Uni-Cni, accordo per facilitare gli ingegneri nella normativa tecnica

Giuseppe Latour

Rafforzare il peso della normazione tecnica nell'attività quotidiana dei progettisti. E' questo l'obiettivo di ampio respiro che c'è dietro l'accordo appena chiuso tra Uni e Consiglio nazionale degli ingegneri. Un'intesa che ha lo scopo di dare agli ingegneri italiani un accesso facilitato alla banca dati normativa dell'ente.

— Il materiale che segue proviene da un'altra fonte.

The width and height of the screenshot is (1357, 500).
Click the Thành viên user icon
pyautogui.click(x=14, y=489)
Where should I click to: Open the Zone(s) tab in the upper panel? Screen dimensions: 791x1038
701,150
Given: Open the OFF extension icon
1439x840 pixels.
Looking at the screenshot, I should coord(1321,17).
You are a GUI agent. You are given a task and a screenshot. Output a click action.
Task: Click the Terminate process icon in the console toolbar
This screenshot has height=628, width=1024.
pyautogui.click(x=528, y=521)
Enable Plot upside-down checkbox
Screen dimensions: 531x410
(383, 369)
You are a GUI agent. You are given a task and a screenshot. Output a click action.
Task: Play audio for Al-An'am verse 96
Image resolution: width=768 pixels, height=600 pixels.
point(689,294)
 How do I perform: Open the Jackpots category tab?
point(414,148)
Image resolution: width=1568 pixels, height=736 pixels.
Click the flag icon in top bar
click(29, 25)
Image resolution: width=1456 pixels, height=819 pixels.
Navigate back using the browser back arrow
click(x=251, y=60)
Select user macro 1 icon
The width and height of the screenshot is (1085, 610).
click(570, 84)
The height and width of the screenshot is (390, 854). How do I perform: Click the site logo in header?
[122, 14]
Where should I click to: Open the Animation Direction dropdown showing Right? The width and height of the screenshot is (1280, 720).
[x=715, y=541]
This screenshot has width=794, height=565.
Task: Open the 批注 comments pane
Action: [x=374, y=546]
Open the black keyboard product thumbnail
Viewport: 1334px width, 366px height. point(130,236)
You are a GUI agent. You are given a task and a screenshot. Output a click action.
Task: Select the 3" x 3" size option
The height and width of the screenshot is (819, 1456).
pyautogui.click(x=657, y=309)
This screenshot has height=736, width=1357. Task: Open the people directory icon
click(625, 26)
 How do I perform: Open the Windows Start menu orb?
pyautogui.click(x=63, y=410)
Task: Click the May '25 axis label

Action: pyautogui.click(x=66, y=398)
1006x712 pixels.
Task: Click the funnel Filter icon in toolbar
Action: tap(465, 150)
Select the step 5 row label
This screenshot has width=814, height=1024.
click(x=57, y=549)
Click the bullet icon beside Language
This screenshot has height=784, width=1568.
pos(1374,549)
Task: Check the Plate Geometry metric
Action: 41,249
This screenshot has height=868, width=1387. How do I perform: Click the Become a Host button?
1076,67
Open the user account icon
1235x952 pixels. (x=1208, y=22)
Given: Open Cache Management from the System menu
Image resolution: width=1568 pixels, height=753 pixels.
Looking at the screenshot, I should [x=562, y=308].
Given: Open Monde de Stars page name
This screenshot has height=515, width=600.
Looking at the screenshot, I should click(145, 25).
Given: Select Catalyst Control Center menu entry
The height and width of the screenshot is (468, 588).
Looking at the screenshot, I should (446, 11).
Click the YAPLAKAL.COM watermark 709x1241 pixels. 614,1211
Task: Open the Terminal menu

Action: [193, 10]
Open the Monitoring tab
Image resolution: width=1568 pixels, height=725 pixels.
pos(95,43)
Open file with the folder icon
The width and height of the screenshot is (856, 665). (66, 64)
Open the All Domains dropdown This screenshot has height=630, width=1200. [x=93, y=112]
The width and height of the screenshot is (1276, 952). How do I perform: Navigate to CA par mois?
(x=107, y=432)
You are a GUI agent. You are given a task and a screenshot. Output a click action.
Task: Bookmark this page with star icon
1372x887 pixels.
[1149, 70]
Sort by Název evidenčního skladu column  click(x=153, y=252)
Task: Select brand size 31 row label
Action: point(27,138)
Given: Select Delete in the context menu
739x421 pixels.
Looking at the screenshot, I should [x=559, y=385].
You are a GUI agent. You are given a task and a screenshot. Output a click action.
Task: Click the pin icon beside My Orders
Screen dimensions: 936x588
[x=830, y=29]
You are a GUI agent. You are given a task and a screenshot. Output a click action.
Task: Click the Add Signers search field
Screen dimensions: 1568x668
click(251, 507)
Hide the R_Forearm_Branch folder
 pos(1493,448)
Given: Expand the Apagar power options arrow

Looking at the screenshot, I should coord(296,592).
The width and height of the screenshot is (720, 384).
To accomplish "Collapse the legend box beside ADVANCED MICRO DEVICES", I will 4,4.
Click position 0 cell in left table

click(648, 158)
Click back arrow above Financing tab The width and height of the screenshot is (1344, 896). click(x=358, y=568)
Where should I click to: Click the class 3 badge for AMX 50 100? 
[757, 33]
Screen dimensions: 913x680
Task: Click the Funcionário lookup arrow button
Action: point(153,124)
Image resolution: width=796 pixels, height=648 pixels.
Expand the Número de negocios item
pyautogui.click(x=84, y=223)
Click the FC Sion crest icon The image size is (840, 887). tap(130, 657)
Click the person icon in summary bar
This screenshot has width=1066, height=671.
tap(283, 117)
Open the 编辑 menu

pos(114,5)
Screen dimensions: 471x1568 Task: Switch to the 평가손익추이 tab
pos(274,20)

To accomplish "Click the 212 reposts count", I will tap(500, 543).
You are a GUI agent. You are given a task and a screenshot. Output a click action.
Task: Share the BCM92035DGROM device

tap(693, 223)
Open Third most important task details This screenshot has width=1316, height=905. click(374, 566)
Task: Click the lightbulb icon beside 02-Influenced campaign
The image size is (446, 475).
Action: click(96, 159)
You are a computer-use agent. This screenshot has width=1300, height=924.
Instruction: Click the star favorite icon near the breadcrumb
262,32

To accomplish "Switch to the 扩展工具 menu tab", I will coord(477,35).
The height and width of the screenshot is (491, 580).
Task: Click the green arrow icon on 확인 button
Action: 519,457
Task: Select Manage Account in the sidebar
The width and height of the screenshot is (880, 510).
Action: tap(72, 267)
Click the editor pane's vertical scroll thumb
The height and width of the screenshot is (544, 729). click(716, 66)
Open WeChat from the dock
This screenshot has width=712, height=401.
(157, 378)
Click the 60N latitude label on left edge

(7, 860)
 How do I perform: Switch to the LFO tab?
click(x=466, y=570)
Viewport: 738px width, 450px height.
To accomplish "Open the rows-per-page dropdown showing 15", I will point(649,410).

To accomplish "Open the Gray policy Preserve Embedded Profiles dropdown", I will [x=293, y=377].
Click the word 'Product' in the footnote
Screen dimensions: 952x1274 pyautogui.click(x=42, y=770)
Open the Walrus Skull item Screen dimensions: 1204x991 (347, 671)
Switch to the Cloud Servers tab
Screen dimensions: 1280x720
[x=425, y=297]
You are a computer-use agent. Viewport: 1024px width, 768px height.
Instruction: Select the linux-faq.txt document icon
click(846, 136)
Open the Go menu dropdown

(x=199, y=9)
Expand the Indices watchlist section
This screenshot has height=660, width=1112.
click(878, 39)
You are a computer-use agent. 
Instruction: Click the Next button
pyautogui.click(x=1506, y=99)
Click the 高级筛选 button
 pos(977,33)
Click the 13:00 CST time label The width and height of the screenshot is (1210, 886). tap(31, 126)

Ma anche di avviare una collaborazione sempre più strutturata nei prossimi anni.
L'intesa è stata chiusa a Milano e il presidente del Cni Armando Zambrano la commenta così: "Siamo molto soddisfatti di essere entrati come "grande socio" in Uni, un organismo che anche per il legislatore diventerà un essenziale riferimento sulla normativa tecnica". Un collegamento alla battaglia che Zambrano conduce da tempo per aumentare il peso specifico dell'ente di normazione tecnica nel sistema italiano.

L'accordo, in dettaglio, ha lo scopo di "rafforzare la mutua collaborazione finalizzata ad accrescere la cultura normativa degli ingegneri". Cni e Uni, infatti, "convengono sul fatto che la normazione tecnica è strumento essenziale allo sviluppo delle attività imprenditoriali e la sua conoscenza lo è per il miglioramento e la crescita competitiva delle micro, piccole e medie imprese e dei professionisti".

Grazie all'intesa, gli ingegneri, tra le altre cose, potranno consultare, a costi molto vantaggiosi, le normative tecniche di loro interesse. Inoltre, saranno avviate una serie di sinergie, mirate al raggiungimento dei rispettivi scopi istituzionali. In questo senso, il Cni raccoglierà e segnalerà ad Uni tematiche di interesse degli ingegneri, allo scopo di indirizzare le opportunità di lavori tecnici di elaborazione di norme. Da parte sua, Uni si impegnerà ad aggiornare tempestivamente i propri archivi degli esperti nominati da Cni e a raccoglierne le istanze espresse al fine di individuare le soluzioni.

Ancora, Uni attiverà le sinergie possibili affinché gli ingegneri iscritti, attraverso gli ordini territoriali, possano beneficiare di tutte le informazioni inerenti l'attività normativa, i nuovi progetti e quelli in corso, i principali avvenimenti nazionali, europei ed internazionali. Infine, i due organismi si impegneranno a progettare ed effettuare congiuntamente una serie di attività formative sui temi della normazione tecnica.

Tutto questo, nella pratica, significa un primo passo verso la realizzazione di un processo di normazione tecnica più aperto alle istanze del mercato. "Esprimiamo la massima soddisfazione per la sottoscrizione di questo accordo – conclude Zambrano –. Grazie ad esso il Cni riorganizza in maniera strutturata la presenza degli ordini degli ingegneri in Uni, un organismo che auspichiamo possa diventare anche per il legislatore il riferimento per l'elaborazione e l'aggiornamento di tutte le norme tecniche".